Task details
For the entries below, repeat exactly each line starting with the one that contains "Given: Expand the All categories filter" and going on through the one that contains "Select the Time", and no others.

──────── Data for analysis

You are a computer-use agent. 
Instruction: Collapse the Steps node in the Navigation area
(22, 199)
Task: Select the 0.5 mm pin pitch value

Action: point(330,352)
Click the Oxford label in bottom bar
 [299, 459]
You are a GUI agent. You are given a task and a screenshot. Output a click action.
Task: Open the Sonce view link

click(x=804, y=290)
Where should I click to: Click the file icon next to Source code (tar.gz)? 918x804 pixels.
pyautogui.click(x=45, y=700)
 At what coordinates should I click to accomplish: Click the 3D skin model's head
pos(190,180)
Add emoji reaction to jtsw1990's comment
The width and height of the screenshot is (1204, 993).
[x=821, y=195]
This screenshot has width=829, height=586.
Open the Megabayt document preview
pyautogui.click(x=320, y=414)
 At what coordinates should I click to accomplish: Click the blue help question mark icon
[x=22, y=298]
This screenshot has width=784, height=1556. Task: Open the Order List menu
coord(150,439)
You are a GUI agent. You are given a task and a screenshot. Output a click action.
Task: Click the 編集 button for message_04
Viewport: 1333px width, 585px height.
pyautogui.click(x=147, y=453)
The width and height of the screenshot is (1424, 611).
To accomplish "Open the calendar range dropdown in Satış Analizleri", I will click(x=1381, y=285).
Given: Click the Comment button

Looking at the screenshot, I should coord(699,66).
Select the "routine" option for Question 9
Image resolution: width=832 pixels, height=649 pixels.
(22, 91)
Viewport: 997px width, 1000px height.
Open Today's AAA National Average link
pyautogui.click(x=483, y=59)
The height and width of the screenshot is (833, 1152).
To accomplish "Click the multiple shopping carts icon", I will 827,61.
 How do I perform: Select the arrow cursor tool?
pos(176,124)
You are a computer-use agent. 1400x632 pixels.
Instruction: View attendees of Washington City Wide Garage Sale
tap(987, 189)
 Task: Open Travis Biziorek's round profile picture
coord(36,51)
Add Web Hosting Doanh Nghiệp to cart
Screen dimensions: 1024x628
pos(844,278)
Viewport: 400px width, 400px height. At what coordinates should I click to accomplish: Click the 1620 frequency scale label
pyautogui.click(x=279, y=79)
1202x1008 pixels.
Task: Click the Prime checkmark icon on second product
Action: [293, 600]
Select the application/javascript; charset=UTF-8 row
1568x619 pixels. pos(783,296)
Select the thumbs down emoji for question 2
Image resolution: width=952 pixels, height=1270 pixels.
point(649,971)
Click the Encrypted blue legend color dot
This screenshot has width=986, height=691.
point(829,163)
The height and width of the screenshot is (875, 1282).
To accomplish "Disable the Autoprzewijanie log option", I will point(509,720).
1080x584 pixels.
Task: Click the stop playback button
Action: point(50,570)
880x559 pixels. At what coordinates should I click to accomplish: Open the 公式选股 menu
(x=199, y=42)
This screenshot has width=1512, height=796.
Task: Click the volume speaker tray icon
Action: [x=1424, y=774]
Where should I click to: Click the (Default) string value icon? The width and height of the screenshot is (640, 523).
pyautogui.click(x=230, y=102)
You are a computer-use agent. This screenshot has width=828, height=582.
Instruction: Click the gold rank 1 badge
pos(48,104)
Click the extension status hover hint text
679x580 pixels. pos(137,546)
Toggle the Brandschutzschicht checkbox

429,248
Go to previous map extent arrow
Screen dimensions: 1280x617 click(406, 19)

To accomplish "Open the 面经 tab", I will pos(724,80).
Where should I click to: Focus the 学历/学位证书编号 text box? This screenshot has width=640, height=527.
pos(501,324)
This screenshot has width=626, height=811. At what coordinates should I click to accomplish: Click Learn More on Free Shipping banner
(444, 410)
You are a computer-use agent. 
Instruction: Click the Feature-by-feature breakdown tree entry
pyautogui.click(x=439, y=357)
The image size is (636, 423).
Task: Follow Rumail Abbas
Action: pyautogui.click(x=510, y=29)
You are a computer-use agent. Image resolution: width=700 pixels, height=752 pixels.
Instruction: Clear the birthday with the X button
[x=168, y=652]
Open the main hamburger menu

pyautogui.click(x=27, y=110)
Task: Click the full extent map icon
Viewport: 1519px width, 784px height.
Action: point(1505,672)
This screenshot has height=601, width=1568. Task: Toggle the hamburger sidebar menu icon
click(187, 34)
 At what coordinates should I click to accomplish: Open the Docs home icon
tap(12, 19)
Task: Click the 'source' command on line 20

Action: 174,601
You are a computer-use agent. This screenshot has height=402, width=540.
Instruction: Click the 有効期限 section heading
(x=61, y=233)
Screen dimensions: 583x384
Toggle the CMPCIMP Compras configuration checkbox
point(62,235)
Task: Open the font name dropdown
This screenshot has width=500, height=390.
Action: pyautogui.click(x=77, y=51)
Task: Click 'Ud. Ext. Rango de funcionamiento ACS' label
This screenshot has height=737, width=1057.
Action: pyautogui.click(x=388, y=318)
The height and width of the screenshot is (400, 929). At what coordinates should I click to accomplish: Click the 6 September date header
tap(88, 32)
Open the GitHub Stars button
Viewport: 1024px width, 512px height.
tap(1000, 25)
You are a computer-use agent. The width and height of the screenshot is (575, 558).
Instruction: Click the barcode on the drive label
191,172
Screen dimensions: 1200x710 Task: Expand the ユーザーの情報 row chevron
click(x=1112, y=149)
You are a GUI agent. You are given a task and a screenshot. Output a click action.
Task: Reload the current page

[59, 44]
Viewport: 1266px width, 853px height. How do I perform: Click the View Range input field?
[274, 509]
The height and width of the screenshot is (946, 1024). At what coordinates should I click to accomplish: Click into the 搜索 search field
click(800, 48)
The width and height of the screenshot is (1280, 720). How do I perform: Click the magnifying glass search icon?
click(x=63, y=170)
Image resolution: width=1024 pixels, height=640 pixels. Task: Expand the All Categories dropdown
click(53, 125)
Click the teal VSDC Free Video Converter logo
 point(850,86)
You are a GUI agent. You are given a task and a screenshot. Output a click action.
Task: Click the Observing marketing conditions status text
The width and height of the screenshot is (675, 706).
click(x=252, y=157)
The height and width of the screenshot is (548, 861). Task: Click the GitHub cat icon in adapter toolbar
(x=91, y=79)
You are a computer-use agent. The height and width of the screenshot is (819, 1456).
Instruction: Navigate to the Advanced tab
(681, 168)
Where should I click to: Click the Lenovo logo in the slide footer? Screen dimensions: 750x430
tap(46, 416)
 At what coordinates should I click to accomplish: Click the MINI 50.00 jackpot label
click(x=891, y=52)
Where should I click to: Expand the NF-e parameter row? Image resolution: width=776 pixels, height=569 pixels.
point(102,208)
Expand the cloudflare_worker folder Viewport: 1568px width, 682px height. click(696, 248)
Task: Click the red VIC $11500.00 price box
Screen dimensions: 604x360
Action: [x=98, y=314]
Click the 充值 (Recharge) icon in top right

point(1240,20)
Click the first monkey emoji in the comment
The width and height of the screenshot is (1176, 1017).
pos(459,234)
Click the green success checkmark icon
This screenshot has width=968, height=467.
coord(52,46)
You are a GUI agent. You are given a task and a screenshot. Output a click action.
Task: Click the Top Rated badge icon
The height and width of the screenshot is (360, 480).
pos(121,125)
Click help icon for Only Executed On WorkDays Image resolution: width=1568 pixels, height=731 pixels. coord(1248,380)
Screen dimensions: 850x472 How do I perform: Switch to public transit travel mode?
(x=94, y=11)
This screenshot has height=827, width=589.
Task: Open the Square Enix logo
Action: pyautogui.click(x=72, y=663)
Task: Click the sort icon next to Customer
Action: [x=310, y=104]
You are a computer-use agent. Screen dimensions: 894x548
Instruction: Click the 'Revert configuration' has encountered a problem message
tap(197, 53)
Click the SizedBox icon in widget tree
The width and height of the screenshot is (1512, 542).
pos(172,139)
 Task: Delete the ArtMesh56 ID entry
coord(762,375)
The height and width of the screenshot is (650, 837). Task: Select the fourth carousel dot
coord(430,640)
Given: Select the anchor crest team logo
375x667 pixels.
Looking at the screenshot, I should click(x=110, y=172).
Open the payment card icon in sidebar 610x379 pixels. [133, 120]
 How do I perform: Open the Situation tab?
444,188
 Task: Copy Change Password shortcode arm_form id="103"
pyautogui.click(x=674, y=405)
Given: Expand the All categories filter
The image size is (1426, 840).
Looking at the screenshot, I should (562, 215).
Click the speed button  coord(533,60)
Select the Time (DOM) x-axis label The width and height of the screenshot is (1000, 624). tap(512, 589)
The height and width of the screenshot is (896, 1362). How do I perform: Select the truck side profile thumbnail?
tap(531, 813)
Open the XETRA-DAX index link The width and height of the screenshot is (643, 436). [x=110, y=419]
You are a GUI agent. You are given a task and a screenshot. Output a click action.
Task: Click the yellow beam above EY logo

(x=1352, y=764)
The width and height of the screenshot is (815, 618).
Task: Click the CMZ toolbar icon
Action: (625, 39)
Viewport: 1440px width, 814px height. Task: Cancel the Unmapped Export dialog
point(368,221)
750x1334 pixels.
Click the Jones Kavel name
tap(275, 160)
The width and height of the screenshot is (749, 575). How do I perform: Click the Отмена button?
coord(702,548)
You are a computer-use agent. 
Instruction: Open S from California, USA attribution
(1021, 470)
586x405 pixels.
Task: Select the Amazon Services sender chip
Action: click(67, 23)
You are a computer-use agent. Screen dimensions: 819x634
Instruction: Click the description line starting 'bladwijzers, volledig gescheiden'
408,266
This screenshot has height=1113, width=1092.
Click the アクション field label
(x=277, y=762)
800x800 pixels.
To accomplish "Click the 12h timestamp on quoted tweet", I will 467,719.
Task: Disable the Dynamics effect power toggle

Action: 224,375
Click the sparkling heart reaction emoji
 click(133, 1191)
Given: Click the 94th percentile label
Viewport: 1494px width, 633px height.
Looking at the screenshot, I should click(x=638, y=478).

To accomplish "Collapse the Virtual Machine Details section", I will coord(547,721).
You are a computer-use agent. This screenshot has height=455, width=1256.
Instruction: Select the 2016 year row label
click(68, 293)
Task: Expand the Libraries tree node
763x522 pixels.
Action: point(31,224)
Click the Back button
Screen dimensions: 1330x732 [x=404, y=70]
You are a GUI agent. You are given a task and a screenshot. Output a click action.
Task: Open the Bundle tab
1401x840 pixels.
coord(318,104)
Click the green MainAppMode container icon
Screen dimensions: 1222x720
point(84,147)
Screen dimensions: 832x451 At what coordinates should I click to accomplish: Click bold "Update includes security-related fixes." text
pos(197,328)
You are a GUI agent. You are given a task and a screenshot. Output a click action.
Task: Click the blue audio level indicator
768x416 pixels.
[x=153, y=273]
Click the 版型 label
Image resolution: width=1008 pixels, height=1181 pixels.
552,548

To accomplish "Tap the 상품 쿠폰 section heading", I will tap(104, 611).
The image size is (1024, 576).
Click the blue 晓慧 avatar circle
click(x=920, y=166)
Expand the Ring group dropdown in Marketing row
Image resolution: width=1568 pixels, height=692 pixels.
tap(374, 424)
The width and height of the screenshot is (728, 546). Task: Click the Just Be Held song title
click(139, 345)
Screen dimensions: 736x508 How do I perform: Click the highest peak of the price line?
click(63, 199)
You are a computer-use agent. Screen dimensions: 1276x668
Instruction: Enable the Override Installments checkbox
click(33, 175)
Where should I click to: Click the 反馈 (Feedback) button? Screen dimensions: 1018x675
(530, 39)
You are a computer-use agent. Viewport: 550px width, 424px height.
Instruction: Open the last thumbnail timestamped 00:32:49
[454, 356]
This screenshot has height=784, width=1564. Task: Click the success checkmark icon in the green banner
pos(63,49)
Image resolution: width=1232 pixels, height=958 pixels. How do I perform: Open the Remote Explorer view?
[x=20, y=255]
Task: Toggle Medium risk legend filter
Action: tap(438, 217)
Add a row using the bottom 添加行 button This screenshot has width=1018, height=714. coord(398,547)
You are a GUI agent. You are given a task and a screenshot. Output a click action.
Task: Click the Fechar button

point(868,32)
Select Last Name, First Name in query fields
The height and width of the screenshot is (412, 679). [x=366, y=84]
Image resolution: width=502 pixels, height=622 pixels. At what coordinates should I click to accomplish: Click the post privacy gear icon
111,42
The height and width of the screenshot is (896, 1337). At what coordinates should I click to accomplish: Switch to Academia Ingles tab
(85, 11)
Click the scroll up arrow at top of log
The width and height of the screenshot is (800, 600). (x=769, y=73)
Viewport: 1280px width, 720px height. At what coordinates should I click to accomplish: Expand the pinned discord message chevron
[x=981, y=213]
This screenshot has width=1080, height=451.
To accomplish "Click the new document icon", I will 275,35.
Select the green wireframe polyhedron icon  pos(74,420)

────────────────

Your response
Given: Expand the All categories filter
The image size is (1426, 840).
Looking at the screenshot, I should (562, 215).
Click the speed button  coord(533,60)
Select the Time (DOM) x-axis label The width and height of the screenshot is (1000, 624). tap(512, 589)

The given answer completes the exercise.